Within the data below, count the lines that include the word "Viewport". Provide the number and nothing further.

-- Opening Marker --

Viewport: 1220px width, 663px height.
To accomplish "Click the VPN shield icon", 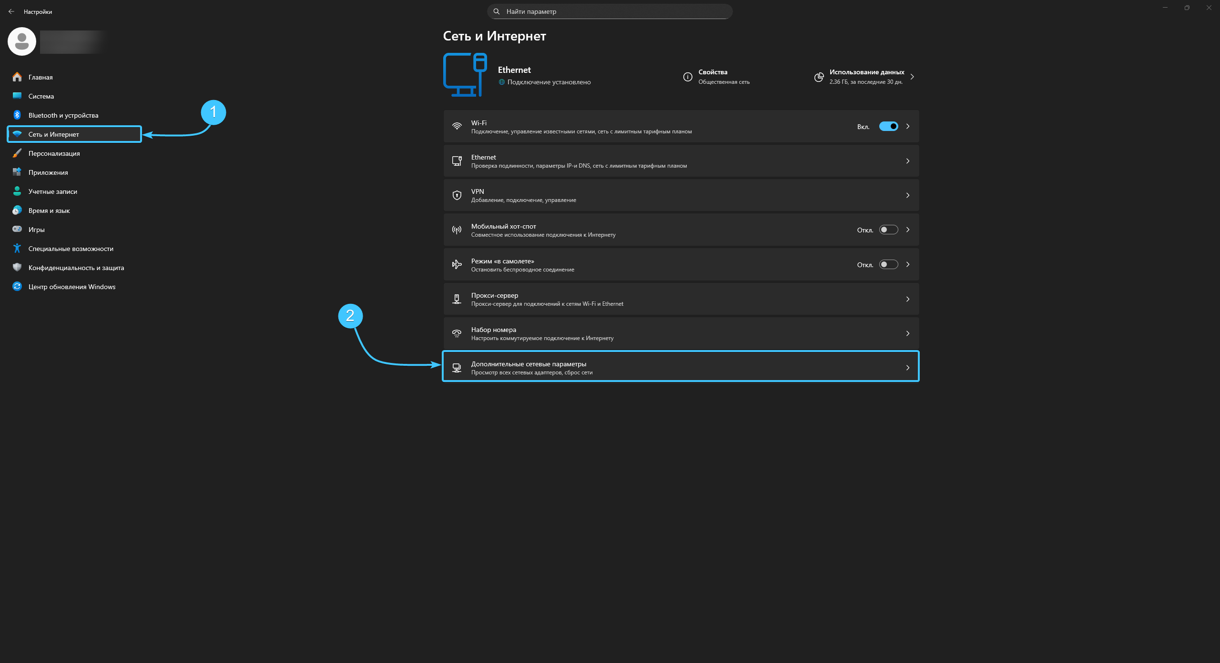I will coord(457,195).
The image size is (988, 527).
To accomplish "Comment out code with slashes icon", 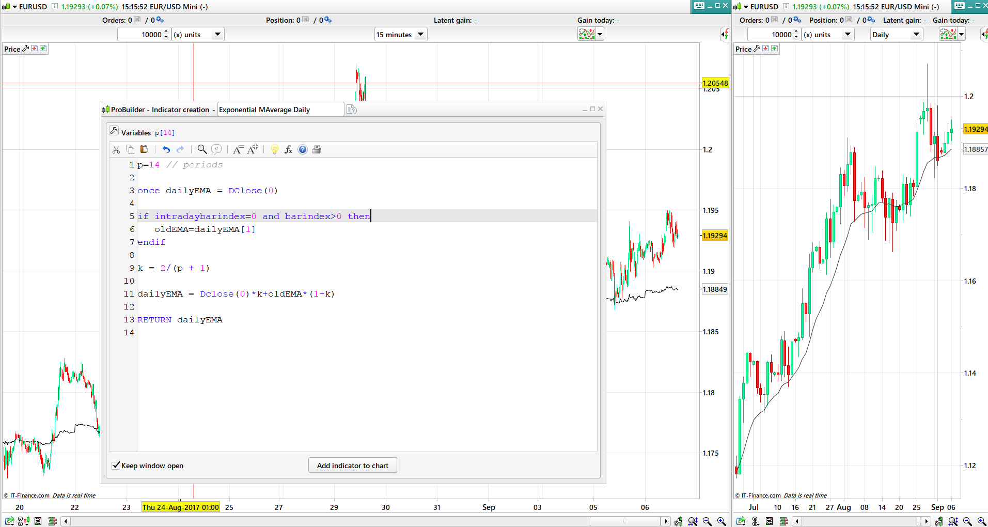I will [x=216, y=149].
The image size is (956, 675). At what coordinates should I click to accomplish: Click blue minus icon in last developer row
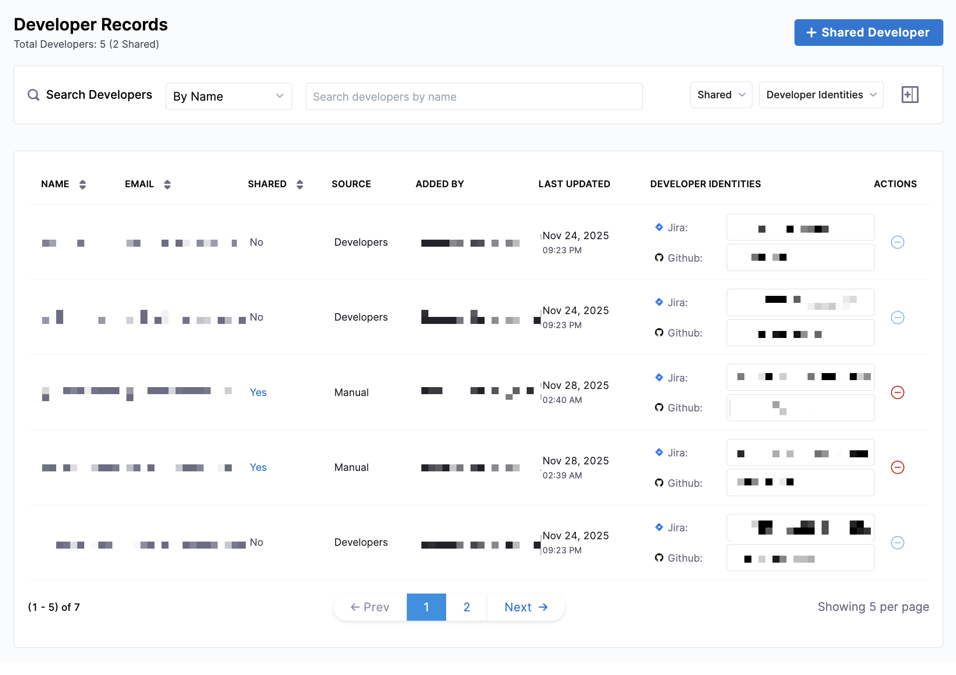coord(897,543)
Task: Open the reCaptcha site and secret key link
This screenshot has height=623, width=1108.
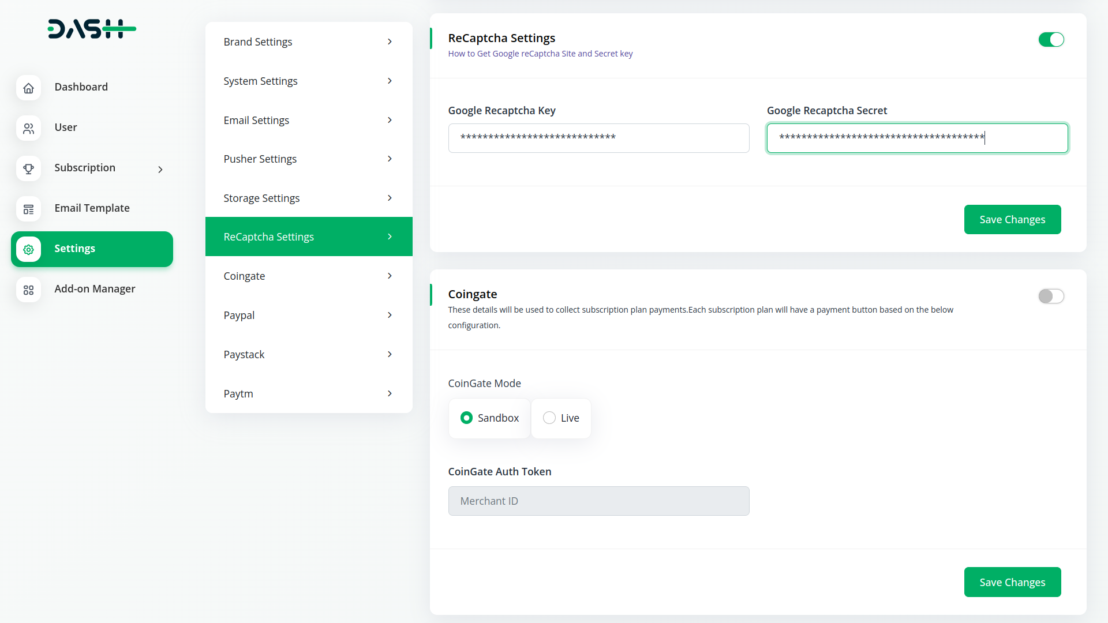Action: coord(540,54)
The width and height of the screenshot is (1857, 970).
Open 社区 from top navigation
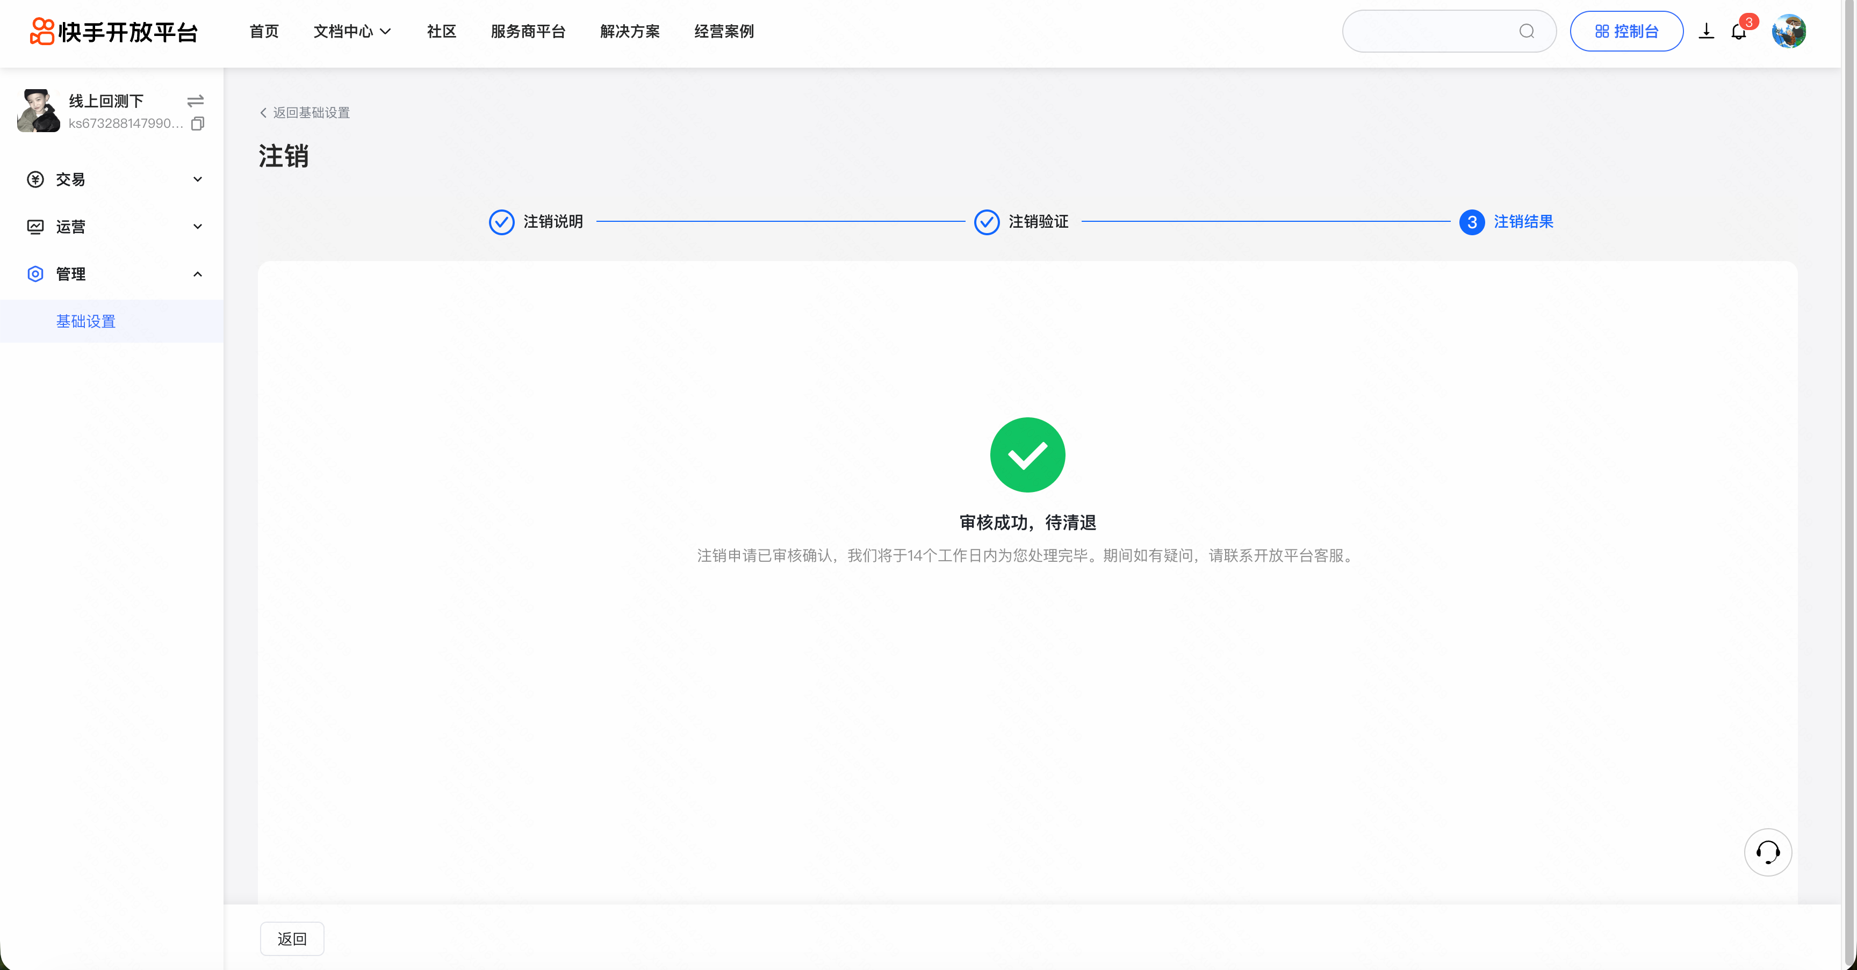click(441, 32)
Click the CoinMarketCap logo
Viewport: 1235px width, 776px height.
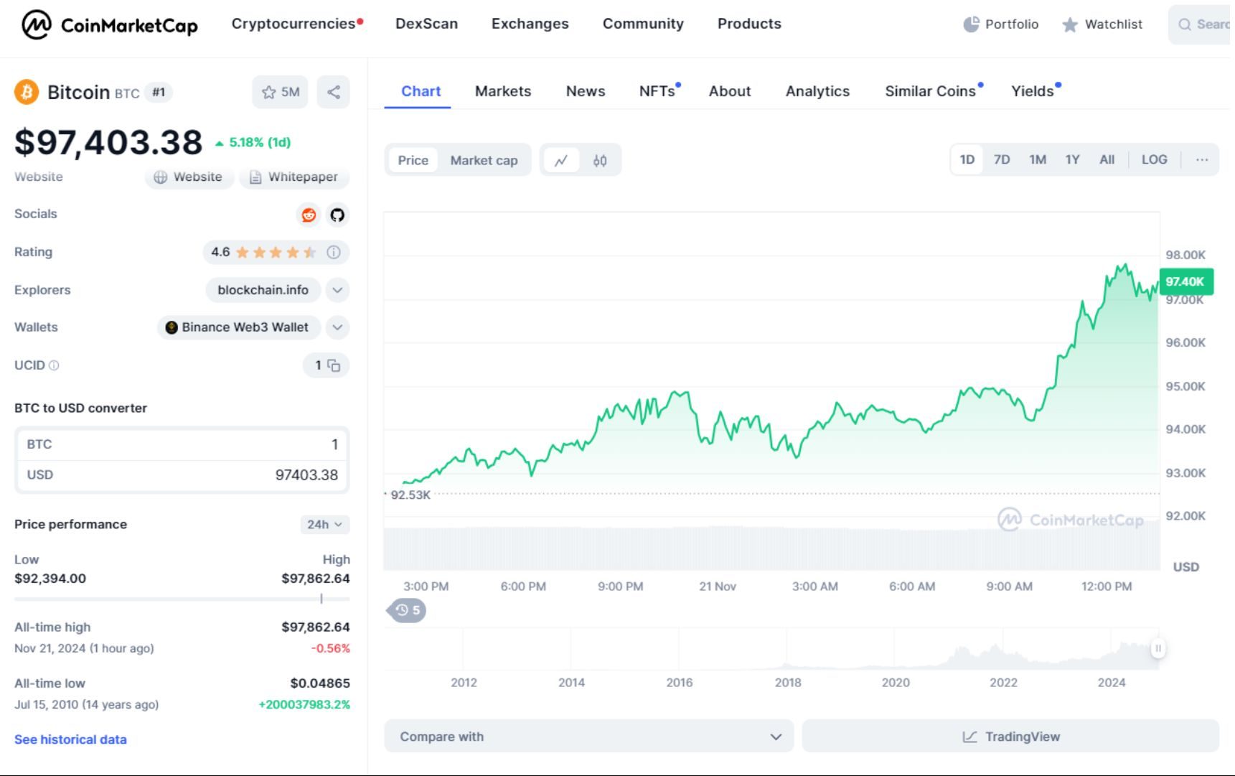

-- Closing Marker --

### Exercise response
2